▸ **DOCUMENT SECTION**
Segment Open
California Apparel Makers Concerned About ‘Made in USA’ Label

A recent federal judge’s ruling is making California apparel makers think twice about how they label their garments in the future.

Should their tags say “Made in USA” if they use domestic goods or should their tags read “Made in USA From Imported Fabrics”?

The concern comes from several class-action lawsuits and legal letters filed against Los Angeles denim makers last spring challenging the accuracy of their labels. (California Apparel News first reported the class-action suits in a July 17 story that can be found here: The lawsuits stated that many clothing items were improperly labeled because most of their raw materials were imported from Europe or Asia even though the jeans were cut and sewn in California. Many premium-denim companies mark their garments as “Made in USA” even though most of their fabric comes from Italy, Turkey or Japan.

On Oct. 27, U.S. District Judge Dana Sabraw in San Diego denied a motion to dismiss one of the lawsuits filed against the denim company AG, formerly called AG Adriano Goldschmied, and against Nordstrom over a pair of AG jeans sold at Nordstrom with a “Made in USA” label.

The judge’s ruling means the case can move to trial. At the heart of the cases is whether a more liberal federal regulation prevails over the more strict California regulation, which states using foreign fabric and components doesn’t mean a label can say “Made in USA” even if it is sewn in the United States. Sabraw ruled that the two regulations can co-exist and the lawsuit can move forward.

“Usually if you have a conflicting federal and state law, then the federal law preempts,” said international-law attorney Elise Shibles of Sandler, Travis & Rosenberg in San Francisco. “But the court held that the two laws don’t conflict with each other. It is not impossible to comply with both of them.”

California law prohibits any product from being labeled “Made in USA” if that product has been entirely or substantially made or produced outside the United State.

So if a pair of blue jeans were cut and sewn in Los Angeles but were made of imported fabric, zipper, buttons and thread, it would have to say "Made in USA of Imported Fabric, Zipper, Buttons and Thread." The federal regulation is more liberal and would mandate you say "Made in USA of Imported Fabric."

That means jeans sold in California may have to carry the “Made in USA With Imported Fabrics ” plus other component tags, but jeans sold outside of California could have a “Made in USA of Imported Fabric” tag.

If the jeans were cut and sewn in the United States and made of U.S. fabric and imported zippers, button and thread, the federal label would read "Made in USA," but the California label would have to say "Made in USA of U.S. Fabric and Imported Zipper, Button and Thread."
Segment Closed
▸ **EXERCISES TO COMPLETE**
1. For the article above on California apparel labels, decide whether each statement agrees with it: (a) Judge Sabraw granted a motion to dismiss the lawsuit against AG and Nordstrom; (b) Sabraw ruled that the federal and California regulations can co-exist; (c) many premium-denim companies get most of their fabric from Italy, Turkey or Japan. Answer yes or no for each and quote the words of the article that decide it.
2. Print the passage of the article above on California apparel labels from "Should their tags say" to "Turkey or Japan.", word for word.

▸ **SOURCE MATERIAL**
Segment Open
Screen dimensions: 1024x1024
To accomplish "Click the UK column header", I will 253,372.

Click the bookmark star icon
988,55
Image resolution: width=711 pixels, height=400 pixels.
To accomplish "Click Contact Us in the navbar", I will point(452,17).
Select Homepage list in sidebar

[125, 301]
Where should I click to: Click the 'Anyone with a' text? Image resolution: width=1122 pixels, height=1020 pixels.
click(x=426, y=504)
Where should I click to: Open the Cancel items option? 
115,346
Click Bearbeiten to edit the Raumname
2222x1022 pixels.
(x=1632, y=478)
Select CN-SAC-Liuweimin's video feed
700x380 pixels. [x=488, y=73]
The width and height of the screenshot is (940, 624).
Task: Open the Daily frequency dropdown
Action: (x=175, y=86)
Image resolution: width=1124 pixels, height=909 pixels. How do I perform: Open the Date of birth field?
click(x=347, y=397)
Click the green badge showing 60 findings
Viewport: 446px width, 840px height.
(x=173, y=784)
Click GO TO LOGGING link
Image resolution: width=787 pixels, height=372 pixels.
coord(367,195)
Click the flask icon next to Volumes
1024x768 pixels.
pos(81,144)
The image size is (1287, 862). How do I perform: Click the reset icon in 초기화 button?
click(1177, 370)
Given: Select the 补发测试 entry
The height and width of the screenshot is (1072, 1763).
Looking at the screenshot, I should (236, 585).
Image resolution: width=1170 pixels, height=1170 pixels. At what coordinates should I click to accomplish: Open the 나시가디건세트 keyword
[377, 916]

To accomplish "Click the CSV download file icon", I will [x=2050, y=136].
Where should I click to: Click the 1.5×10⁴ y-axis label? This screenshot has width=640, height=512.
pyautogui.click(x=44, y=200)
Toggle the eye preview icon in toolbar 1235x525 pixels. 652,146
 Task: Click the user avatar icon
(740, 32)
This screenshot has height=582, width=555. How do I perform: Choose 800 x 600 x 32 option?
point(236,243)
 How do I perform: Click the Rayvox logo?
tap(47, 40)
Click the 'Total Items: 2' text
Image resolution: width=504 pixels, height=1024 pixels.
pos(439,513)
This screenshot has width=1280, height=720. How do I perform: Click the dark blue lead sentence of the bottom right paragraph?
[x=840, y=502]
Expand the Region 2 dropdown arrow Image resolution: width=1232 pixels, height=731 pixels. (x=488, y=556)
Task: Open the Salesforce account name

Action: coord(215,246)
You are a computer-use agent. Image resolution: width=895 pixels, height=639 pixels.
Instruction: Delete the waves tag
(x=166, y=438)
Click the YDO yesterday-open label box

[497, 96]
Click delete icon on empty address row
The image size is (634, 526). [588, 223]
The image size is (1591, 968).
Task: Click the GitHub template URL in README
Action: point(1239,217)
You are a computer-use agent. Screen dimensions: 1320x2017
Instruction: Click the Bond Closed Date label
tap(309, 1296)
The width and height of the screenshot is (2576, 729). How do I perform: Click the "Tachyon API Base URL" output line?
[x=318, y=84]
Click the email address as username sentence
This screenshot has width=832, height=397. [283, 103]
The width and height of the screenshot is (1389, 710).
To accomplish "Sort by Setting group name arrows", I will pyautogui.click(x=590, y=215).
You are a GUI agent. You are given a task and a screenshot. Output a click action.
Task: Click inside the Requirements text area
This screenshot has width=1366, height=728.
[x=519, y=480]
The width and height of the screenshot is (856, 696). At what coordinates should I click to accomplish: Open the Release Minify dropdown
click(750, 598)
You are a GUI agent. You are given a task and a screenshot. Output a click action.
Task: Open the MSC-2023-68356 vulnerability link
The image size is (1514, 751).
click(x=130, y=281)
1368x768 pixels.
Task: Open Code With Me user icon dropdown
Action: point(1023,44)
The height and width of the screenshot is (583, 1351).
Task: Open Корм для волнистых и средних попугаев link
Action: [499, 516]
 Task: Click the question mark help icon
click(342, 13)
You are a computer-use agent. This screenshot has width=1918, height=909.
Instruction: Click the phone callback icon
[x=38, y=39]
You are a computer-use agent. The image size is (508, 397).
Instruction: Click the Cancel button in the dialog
Segment Closed
▸ **SOLUTIONS TO THE TASKS**
1.
(a) No: "denied a motion to dismiss one of the lawsuits filed against the denim company AG"
(b) Yes: "Sabraw ruled that the two regulations can co-exist and the lawsuit can move forward."
(c) Yes: "most of their fabric comes from Italy, Turkey or Japan."

2.
Should their tags say “Made in USA” if they use domestic goods or should their tags read “Made in USA From Imported Fabrics”?

The concern comes from several class-action lawsuits and legal letters filed against Los Angeles denim makers last spring challenging the accuracy of their labels. (California Apparel News first reported the class-action suits in a July 17 story that can be found here: The lawsuits stated that many clothing items were improperly labeled because most of their raw materials were imported from Europe or Asia even though the jeans were cut and sewn in California. Many premium-denim companies mark their garments as “Made in USA” even though most of their fabric comes from Italy, Turkey or Japan.